Barrow, Curragh, Co. Kildare
Co. Kildare |
Barrows
On the Curragh plain in Co. Kildare, somewhere beneath the grass, lies a circular enclosure that no longer announces itself to anyone walking past. There is nothing to see at ground level; the structure survives only as a cropmark, a faint shadow readable from the air when differential moisture or soil disturbance causes the vegetation above a buried feature to grow at a slightly different rate to its surroundings. In this case, the aerial photograph designated CUCAP BDU 21 revealed the outline of a fosse, a defensive or boundary ditch, tracing a circle with an estimated maximum diameter of around eleven metres.
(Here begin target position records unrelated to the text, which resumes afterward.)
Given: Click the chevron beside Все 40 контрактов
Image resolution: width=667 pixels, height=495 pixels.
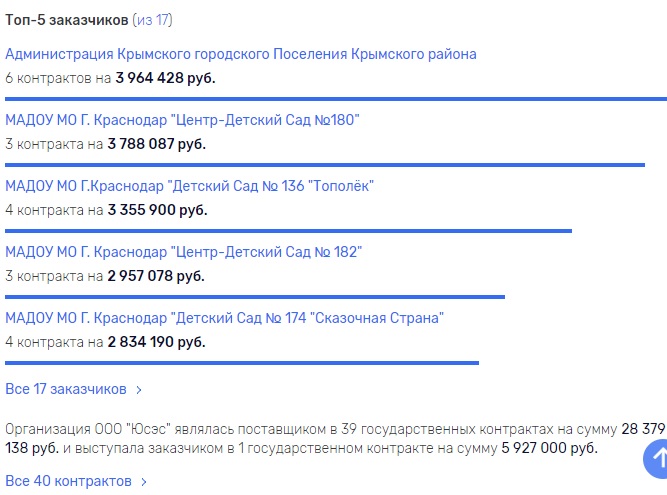Looking at the screenshot, I should tap(144, 482).
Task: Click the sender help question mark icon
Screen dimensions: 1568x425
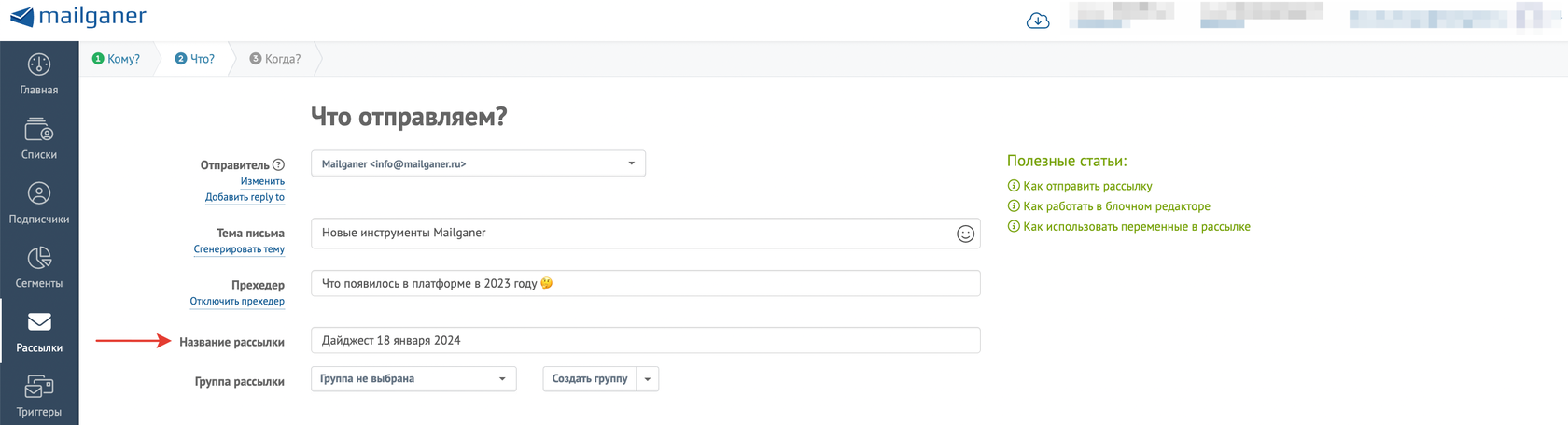Action: (x=278, y=164)
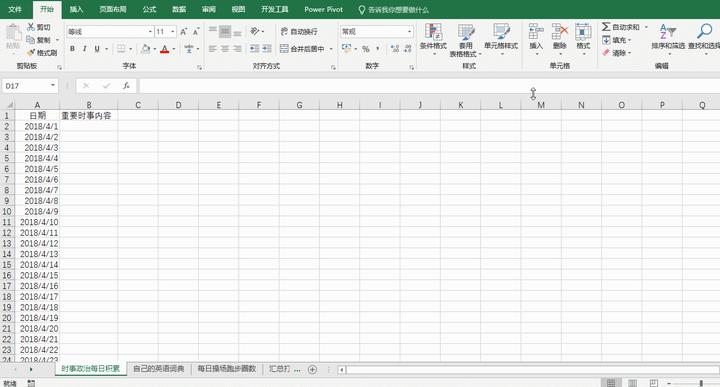Viewport: 720px width, 387px height.
Task: Click the insert function fx icon
Action: [126, 86]
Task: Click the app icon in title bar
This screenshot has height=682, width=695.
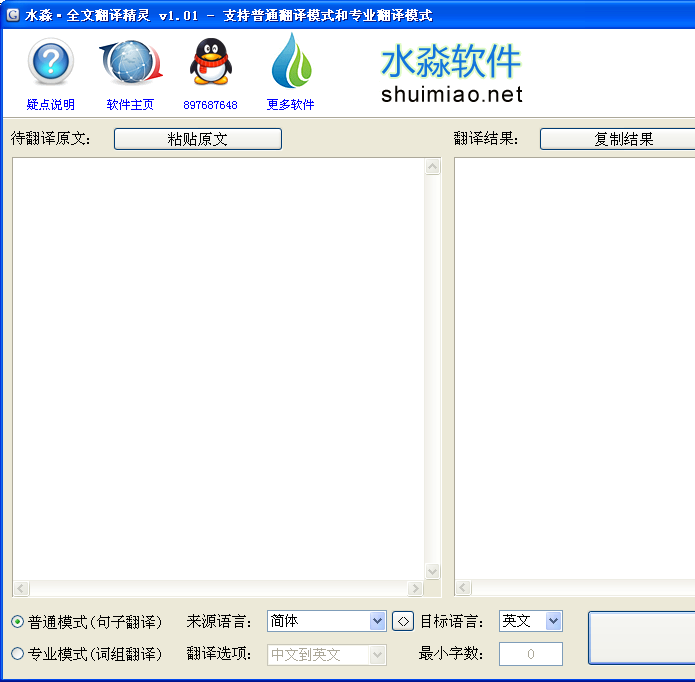Action: [x=12, y=15]
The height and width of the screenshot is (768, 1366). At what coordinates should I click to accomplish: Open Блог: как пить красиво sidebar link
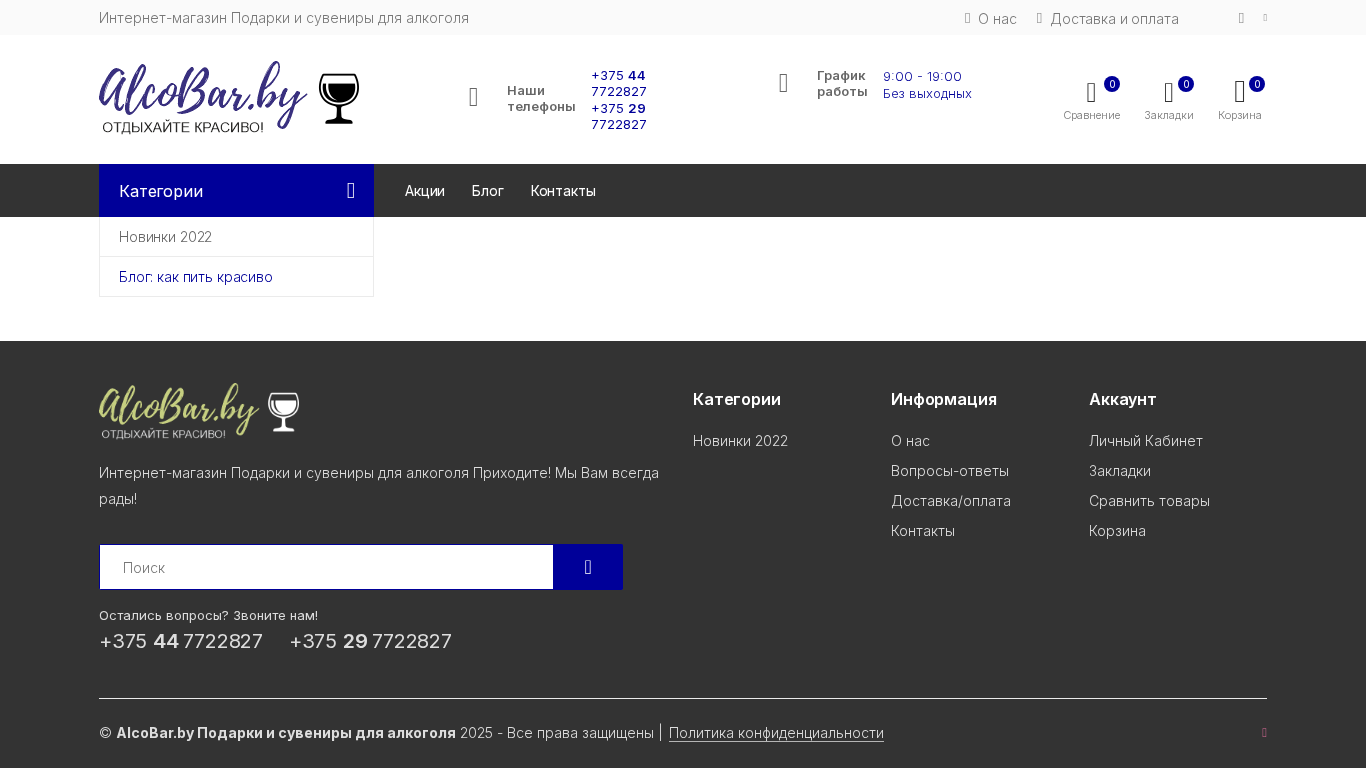[x=196, y=277]
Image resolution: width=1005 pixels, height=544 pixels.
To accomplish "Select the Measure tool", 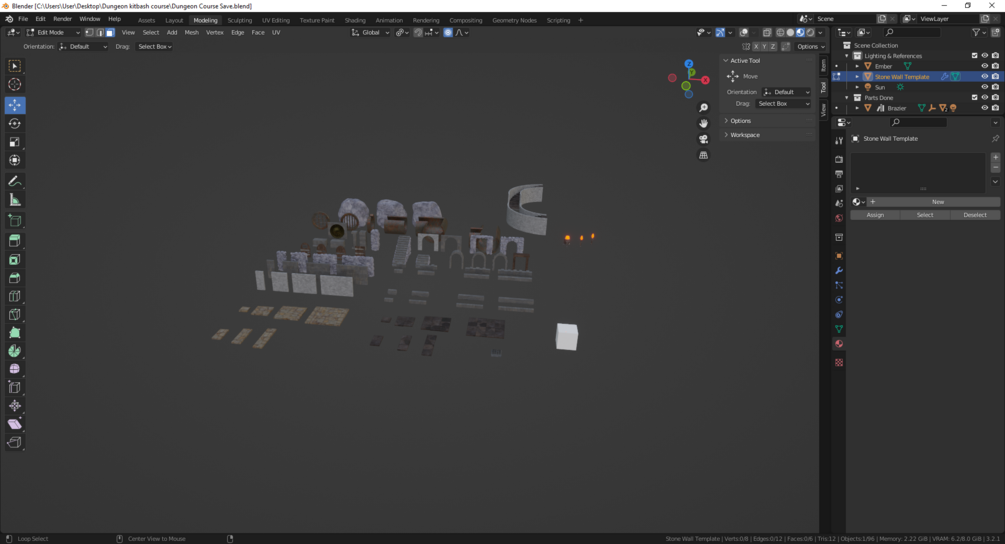I will 15,201.
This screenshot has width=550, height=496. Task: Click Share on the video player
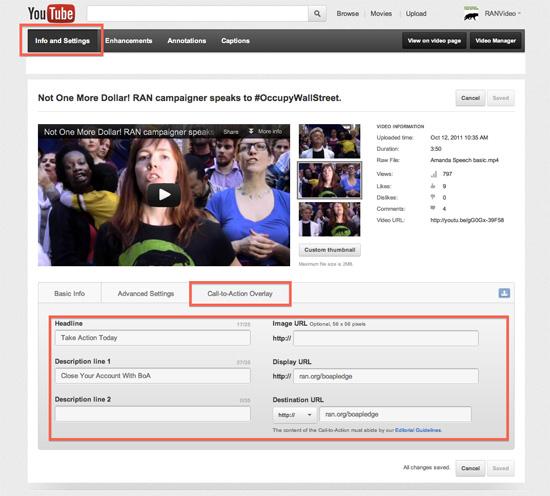pyautogui.click(x=231, y=132)
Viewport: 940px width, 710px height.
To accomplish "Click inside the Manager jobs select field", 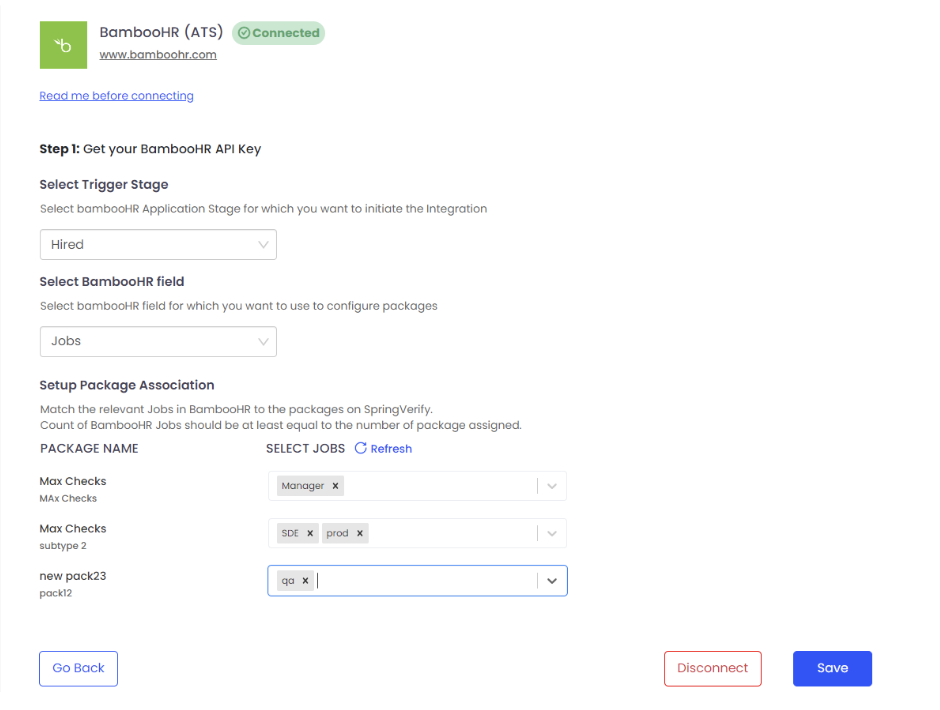I will coord(440,486).
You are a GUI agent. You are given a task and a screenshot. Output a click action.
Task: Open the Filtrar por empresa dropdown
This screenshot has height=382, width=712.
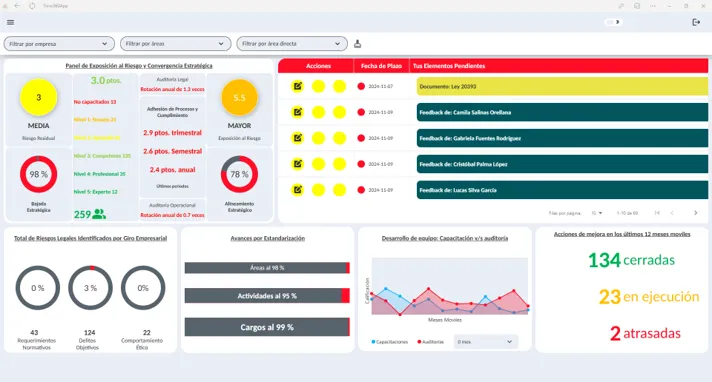tap(59, 44)
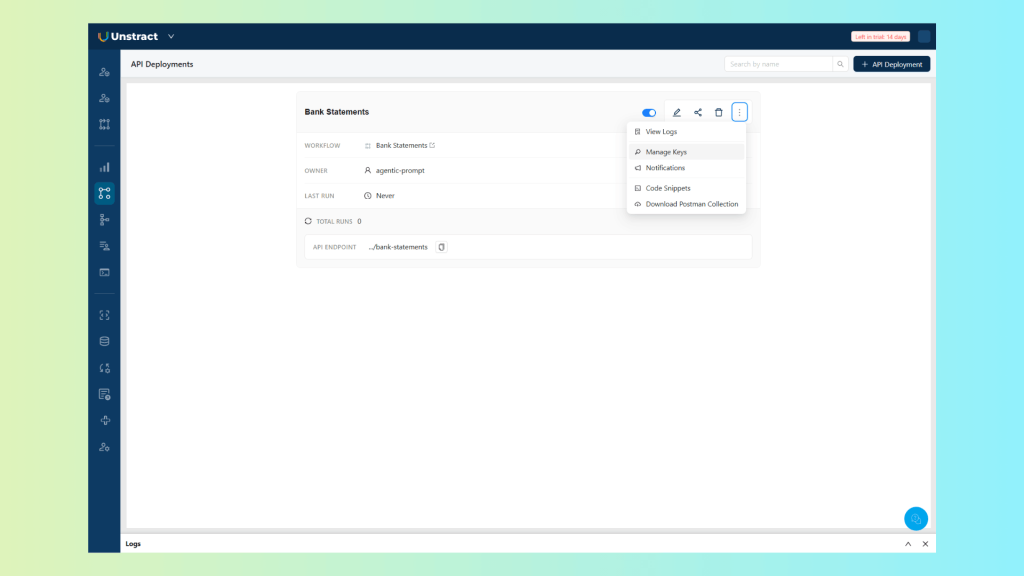Click the highlighted API Deployments sidebar icon
Screen dimensions: 1024x576
click(104, 193)
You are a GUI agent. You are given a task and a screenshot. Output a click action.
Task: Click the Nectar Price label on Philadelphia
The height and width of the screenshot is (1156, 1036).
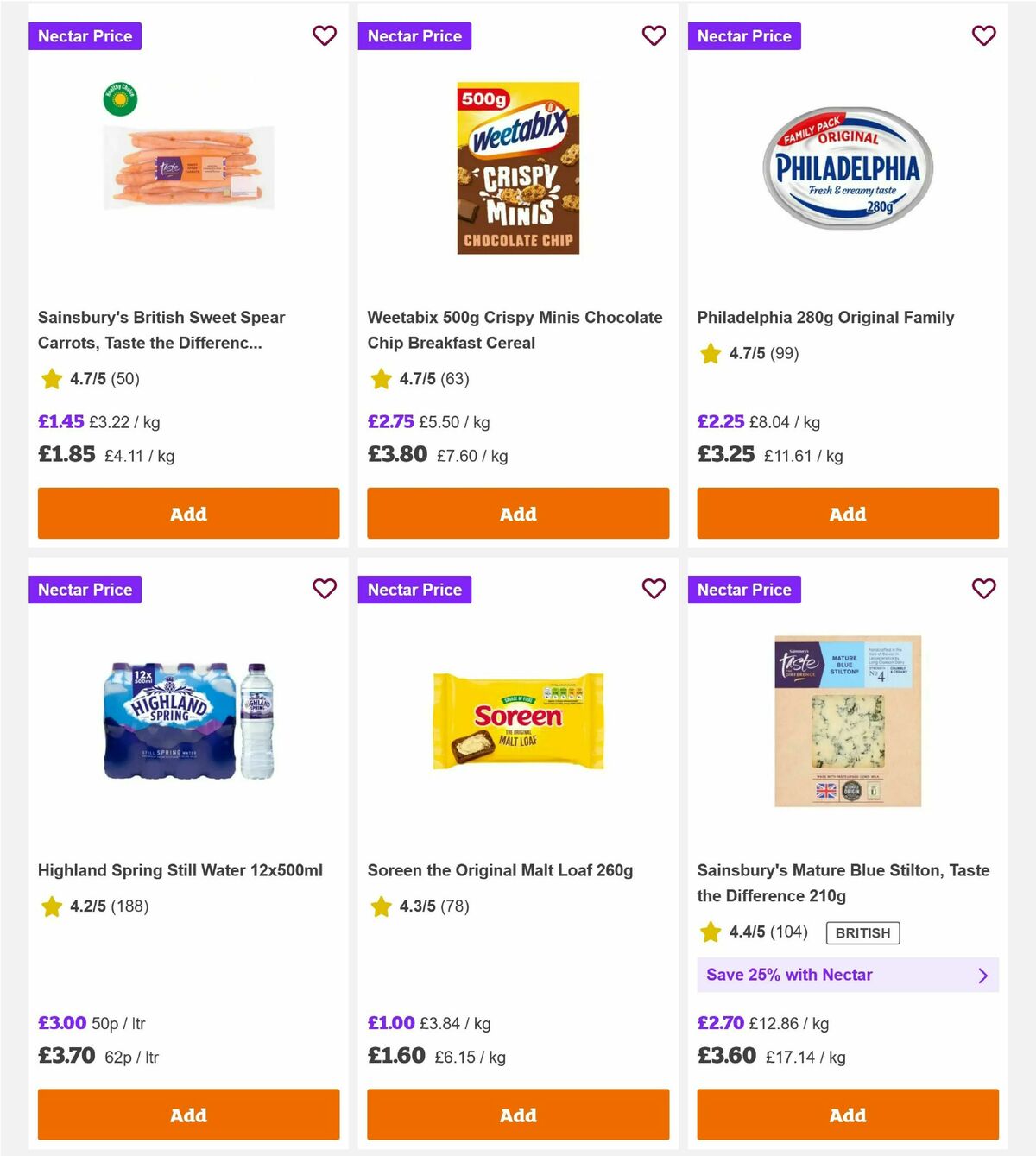[744, 35]
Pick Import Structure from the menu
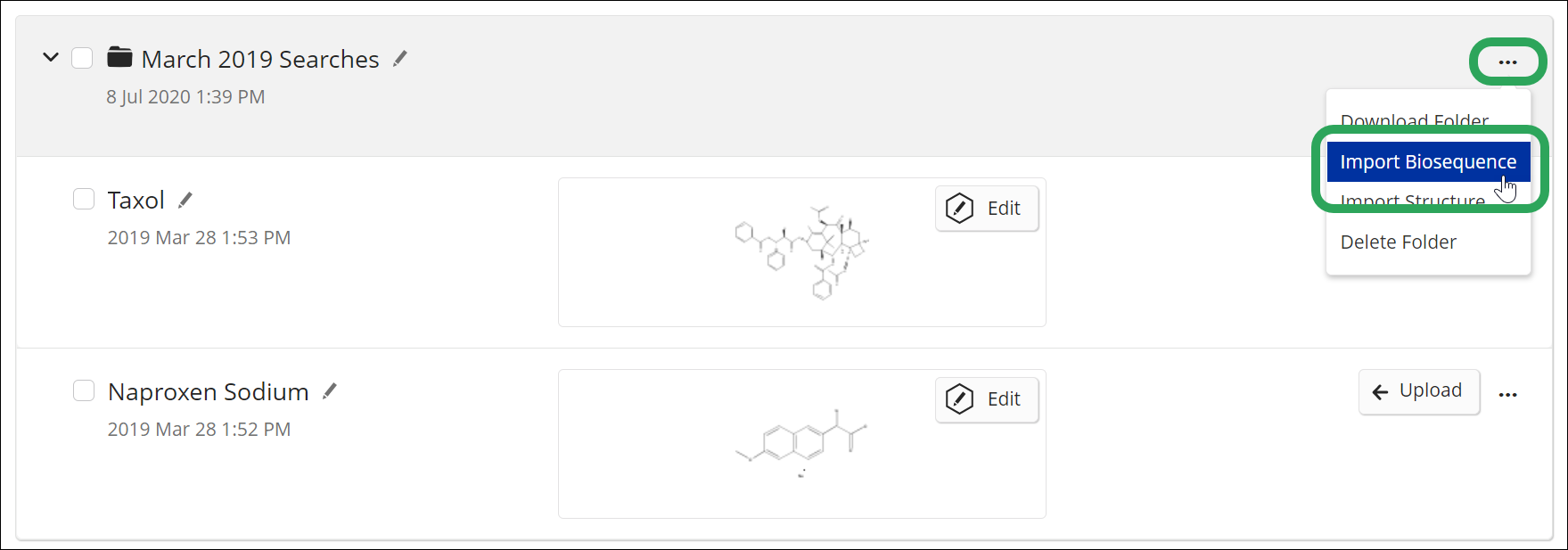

A fosse of this scale, enclosing such a compact area, is consistent with a wide range of monument types found across Ireland, from small ringforts to burial enclosures, though the notes attach no specific classification or date to this one. What the photograph captures is essentially an absence pressed into the earth, the negative space of a ditch that was dug, used, and eventually filled or silted over, leaving the soil above it subtly different in composition from the surrounding plain. The Curragh itself is one of the few remaining expanses of semi-natural grassland in Ireland, which may be part of why the cropmark registered so legibly; the open, undisturbed sward offers fewer competing variables than ploughed agricultural land.